# 6.4: Resampling Exercises

## Getting Started

### Import Libraries 

We import our standard libraries and specific objects/libraries at the top level of our notebook.

In [1]:
# Load our previous libraries and objects
import numpy as np
from ISLP import load_data

## The Bootstrap

The bootstrap approach can be applied in almost all situations. While there are several implementations of the bootstrap in Python, its use for estimating standard error is simple enough that we write our own function below for the case when our data is stored in a dataframe. We will use the `Portfolio` data set in the `ISLP` package to illustrate.

We will create a function `alpha_func()`, which takes as input a dataframe `D` assumed
to have columns `X` and `Y`, as well as a
vector `idx` indicating which observations should be used to
estimate 
$\alpha$. The function then outputs the estimate for $\alpha$ based on
the selected observations.

$$
\hat{\alpha} = \frac{\hat{\sigma}_{Y}^2-\hat{\sigma}_{XY}}{\hat{\sigma}_{X}^2+\hat{\sigma}_{Y}^2-2\hat{\sigma}_{XY}}
$$

In [2]:
Portfolio = load_data('Portfolio')
def alpha_func(D, idx):
   cov_ = np.cov(D[['X','Y']].loc[idx], rowvar=False) # https://numpy.org/doc/stable/reference/generated/numpy.cov.html
   return ((cov_[1,1] - cov_[0,1]) /
           (cov_[0,0]+cov_[1,1]-2*cov_[0,1]))

The following command estimates $\alpha$ using all 100 observations.

In [3]:
alpha_func(Portfolio, range(100))

0.57583207459283

Next we randomly select 100 observations from range(100), with replacement.
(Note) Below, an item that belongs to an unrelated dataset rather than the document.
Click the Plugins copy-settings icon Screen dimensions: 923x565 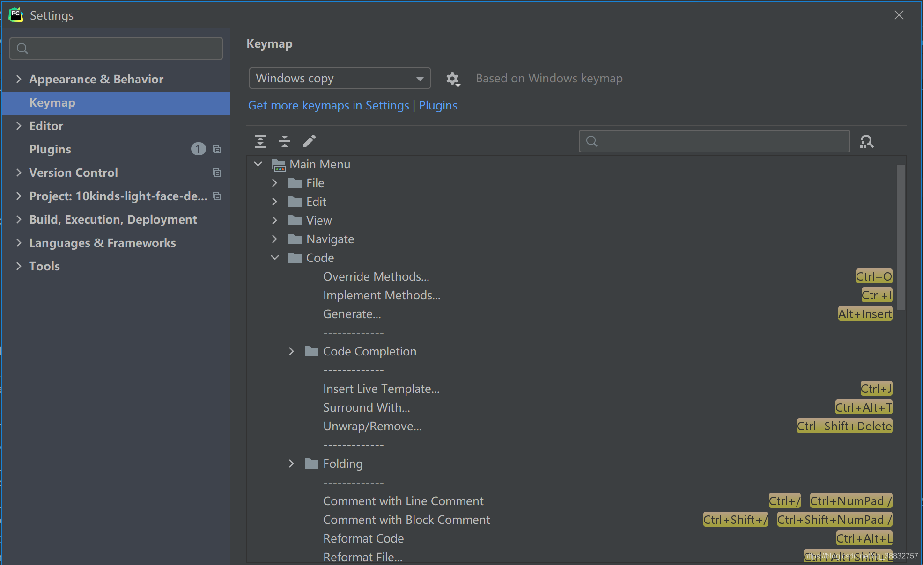tap(217, 149)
This is equivalent to constructing **one** new bootstrap sample and recomputing $\alpha$ based on the new data set.

In [4]:
rng = np.random.default_rng(0) # control randomness, refer to https://numpy.org/doc/stable/reference/random/generator.html
alpha_func(D=Portfolio,
           idx=rng.choice(100, 100, replace=True))

0.6074452469619004

## Estimate standard deviation of $\hat{\alpha}$

In [24]:
bootstrap_alfas = []

def boot_SE(D, B=1000, seed=0):

    rng = np.random.default_rng(seed)
    n = D.shape[0] #number of lines

    for i in range(B):
        idx = rng.choice(D.index,
                         n,
                         replace=True)
        
        alfa = alpha_func(D, idx) #get the alfa of each execution and save

        bootstrap_alfas.append(alfa)

    print(f"Bootstrap Mean: {np.mean(bootstrap_alfas)}")
    print ("Standard Deviation: " , np.std(np.array(bootstrap_alfas)))
    print ("95% percentile: " , np.percentile(np.array(bootstrap_alfas), [2.5,97.5]))
    
    return np.std(np.array(bootstrap_alfas))
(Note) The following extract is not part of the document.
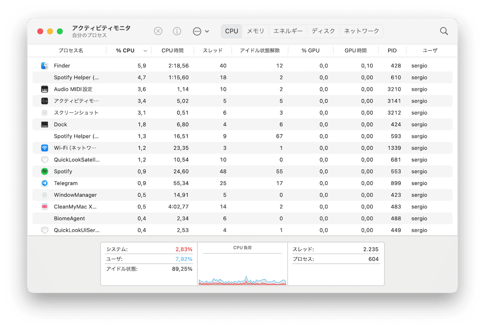485x329 pixels.
Task: Click the Wi-Fi process icon
Action: 45,148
# To interpret the standard deviation (to say that it is good or bed) it is necessary to know the mean
# 
# mean: center of the distribution
#
# Standard Deviation: how spread from the mean the data points are ... (aka variability)
#
#      Low Standard Deviation: When the standard deviation is low, it indicates that 
#                              most values in the dataset are close to the mean.
#      High Standard Deviation: Conversely, a high standard deviation means that the 
#                               values are more spread out from the mean.
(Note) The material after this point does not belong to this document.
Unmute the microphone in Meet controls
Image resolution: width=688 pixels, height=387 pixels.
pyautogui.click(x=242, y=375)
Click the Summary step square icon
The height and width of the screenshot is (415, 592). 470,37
Let’s use our function to evaluate the accuracy of our estimate of $\alpha$ using $B = 1,000$ bootstrap replications.

In [25]:
alpha_SE = boot_SE(D=Portfolio,
                   B=1000,
                   seed=0)
alpha_SE

Bootstrap Mean: 0.5821442531025649
Standard Deviation:  0.09118176521277165
95% percentile:  [0.41334744 0.76977199]


0.09118176521277165

The final output shows that the bootstrap estimate for ${\rm SE}(\hat{\alpha})$ is $0.0912$.

*These exercises were adapted from :* James, Gareth, et al. An Introduction to Statistical Learning: with Applications in Python, Springer, 2023.